Shape of liquid meniscus in open cells of varying geometry: a combined study via simulation and experiment
Konstantin S. Kolegov, Viktor M. Fliagin, Natalia A. Ivanova
TL;DR
The paper addresses predicting the shape of the liquid meniscus in open cells of arbitrary geometry to understand evaporation-driven flows relevant to evaporative lithography. It advances a practical workflow that couples experimental boundary measurements (wall wetting height and center thickness) with a hydrostatic-Helmholtz model, producing 3D meniscus profiles by solving $-\sigma(h_{xx}+h_{yy})+\rho g h = C$ under geometry-specific boundary conditions. The key contributions are the experimental protocol for boundary data, the integration of these data into a 3D reconstruction via the Helmholtz equation, and a quantitative comparison across cylindrical, square, and triangular cells showing overall agreement within $\sim$9–14%. This approach enables rapid, geometry-tailored predictions of the liquid surface and evaporation dynamics, with potential to guide deposition-pattern design in evaporative lithography and related microfluidic applications.
Abstract
Evaporative lithography in cells of arbitrary configuration allows for the creation of diverse particle deposition patterns due to the formation of a specific flow structure in the liquid caused by non-uniform evaporation. The latter in turn is determined by the shape of the liquid layer surface and the wetting menisci on the cell walls. Thus, predicting the shape of the wetting menisci can serve as a tool for controlling the process of creating desired particle deposition patterns and evaporation dynamics.
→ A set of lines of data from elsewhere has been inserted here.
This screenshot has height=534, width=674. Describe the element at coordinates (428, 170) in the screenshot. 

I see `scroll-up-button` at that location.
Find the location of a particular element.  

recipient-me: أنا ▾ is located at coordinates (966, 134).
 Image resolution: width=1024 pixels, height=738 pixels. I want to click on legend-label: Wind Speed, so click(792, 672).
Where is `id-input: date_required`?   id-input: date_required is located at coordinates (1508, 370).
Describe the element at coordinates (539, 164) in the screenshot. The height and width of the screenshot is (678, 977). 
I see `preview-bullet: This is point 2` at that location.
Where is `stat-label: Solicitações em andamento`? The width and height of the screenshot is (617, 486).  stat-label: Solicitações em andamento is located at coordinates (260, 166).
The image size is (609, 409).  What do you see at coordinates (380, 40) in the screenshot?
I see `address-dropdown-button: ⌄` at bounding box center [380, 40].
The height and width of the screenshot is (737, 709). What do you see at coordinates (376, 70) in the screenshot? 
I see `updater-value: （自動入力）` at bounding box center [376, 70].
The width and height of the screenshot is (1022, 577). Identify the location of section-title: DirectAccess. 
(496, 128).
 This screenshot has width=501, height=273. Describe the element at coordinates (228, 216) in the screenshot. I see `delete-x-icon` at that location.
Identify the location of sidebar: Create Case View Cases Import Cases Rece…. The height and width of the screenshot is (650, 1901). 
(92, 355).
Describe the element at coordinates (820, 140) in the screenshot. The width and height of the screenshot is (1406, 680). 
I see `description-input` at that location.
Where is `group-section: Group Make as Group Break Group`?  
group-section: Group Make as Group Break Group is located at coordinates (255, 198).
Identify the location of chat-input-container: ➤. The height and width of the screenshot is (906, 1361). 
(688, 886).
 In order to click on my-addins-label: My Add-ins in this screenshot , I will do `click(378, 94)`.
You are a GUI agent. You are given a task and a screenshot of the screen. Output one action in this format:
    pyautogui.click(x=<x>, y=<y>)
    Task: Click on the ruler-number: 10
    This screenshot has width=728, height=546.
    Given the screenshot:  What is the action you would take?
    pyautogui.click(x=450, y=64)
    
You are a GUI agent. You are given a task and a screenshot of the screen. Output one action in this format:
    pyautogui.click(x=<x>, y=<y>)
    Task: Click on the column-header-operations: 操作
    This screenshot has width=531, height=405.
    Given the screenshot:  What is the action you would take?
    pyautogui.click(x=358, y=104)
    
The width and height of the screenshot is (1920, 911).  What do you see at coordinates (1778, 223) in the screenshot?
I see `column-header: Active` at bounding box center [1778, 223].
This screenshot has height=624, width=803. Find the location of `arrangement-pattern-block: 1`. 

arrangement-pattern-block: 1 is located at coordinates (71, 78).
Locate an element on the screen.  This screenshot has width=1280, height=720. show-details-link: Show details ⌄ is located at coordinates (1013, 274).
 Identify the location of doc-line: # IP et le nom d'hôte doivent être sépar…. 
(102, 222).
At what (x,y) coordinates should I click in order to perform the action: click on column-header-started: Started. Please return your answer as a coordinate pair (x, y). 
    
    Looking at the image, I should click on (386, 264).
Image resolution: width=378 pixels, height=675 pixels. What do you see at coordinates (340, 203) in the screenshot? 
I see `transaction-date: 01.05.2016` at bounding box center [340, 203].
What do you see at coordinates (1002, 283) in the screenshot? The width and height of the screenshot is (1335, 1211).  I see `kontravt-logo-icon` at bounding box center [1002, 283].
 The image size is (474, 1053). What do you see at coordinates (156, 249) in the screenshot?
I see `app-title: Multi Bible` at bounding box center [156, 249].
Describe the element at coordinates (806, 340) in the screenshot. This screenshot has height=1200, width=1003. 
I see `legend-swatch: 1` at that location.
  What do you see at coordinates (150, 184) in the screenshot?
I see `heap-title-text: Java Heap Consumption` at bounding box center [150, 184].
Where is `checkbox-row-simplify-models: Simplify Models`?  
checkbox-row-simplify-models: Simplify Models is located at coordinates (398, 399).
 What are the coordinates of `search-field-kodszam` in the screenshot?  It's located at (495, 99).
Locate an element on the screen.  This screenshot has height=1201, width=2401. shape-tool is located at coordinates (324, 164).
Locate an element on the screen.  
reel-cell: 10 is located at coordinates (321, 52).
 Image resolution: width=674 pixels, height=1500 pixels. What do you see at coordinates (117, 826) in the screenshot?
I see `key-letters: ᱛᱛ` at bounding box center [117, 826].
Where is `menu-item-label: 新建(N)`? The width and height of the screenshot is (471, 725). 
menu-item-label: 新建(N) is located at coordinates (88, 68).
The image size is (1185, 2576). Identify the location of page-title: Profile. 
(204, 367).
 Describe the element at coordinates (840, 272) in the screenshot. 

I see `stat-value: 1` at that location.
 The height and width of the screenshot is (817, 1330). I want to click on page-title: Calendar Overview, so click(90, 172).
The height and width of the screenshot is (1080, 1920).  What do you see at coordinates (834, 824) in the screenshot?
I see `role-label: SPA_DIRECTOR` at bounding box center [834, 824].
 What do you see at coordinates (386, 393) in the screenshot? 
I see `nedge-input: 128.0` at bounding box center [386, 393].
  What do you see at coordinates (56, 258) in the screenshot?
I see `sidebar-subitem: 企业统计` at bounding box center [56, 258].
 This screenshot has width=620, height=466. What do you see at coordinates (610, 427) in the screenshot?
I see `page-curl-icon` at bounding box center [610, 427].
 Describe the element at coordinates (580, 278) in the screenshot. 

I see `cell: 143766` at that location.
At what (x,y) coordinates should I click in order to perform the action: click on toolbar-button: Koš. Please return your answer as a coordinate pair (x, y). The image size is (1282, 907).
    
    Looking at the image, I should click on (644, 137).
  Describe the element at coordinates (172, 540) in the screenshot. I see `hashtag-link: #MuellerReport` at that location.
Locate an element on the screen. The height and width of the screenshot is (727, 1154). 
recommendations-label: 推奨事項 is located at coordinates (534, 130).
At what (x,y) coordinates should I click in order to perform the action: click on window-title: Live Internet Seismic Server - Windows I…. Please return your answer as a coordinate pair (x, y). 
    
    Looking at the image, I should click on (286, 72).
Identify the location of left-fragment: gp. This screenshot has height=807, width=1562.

Here, we propose a simple and sufficiently accurate methodology for determining the shape of the liquid meniscus in cells of arbitrary geometric shape, based on a combination of mathematical modeling and a series of experimental measurement techniques. The surface profiles of the liquid meniscus in cylindrical, square, and triangular cells were determined by measuring the change in the reflection angle of a laser beam from the free liquid surface while scanning from the cell wall to its center. The height of the wetting meniscus on the inner cell wall and the minimum liquid layer thickness at the center of the cell were measured by analyzing optical images and using a contact method, respectively. 3D meniscus profiles were obtained by numerically solving the Helmholtz equation. The boundary conditions and the unknown constant in the equation were determined based on experimental data obtained for several local points or cross-sections. The simulated meniscus shapes showed satisfactory agreement with the experimental local measurements, with a maximum relative error of less than 14%.